Listed entries:
● ● ● ●
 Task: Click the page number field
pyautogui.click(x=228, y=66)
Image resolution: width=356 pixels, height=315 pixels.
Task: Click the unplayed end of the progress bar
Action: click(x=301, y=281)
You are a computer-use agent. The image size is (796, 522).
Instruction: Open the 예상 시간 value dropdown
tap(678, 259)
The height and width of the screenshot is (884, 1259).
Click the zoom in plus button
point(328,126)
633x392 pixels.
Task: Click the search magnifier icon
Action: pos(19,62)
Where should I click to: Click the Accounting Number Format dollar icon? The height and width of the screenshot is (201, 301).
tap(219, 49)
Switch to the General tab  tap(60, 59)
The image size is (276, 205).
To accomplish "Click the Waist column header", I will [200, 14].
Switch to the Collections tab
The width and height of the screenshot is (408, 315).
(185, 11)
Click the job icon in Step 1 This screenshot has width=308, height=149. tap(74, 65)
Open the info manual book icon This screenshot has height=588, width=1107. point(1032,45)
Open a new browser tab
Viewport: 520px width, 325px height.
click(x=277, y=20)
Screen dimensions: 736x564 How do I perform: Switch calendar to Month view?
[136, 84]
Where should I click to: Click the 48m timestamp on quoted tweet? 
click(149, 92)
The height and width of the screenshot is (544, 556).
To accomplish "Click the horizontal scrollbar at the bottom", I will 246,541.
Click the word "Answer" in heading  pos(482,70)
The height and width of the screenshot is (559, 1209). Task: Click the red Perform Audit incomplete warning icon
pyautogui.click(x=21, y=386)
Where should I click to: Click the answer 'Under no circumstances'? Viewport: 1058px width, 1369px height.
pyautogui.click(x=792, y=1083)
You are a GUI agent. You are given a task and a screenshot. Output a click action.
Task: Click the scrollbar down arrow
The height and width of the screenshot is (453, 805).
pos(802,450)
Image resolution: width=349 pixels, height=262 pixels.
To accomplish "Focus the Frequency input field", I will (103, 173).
● ● ● ●
Pull out every line above that contains the string "Where", treating uppercase and lowercase as different.

Answer to this task:
Where should I click to: Click the Accounting Number Format dollar icon? The height and width of the screenshot is (201, 301).
Where should I click to: Click the 48m timestamp on quoted tweet? 
Where should I click to: Click the answer 'Under no circumstances'? Viewport: 1058px width, 1369px height.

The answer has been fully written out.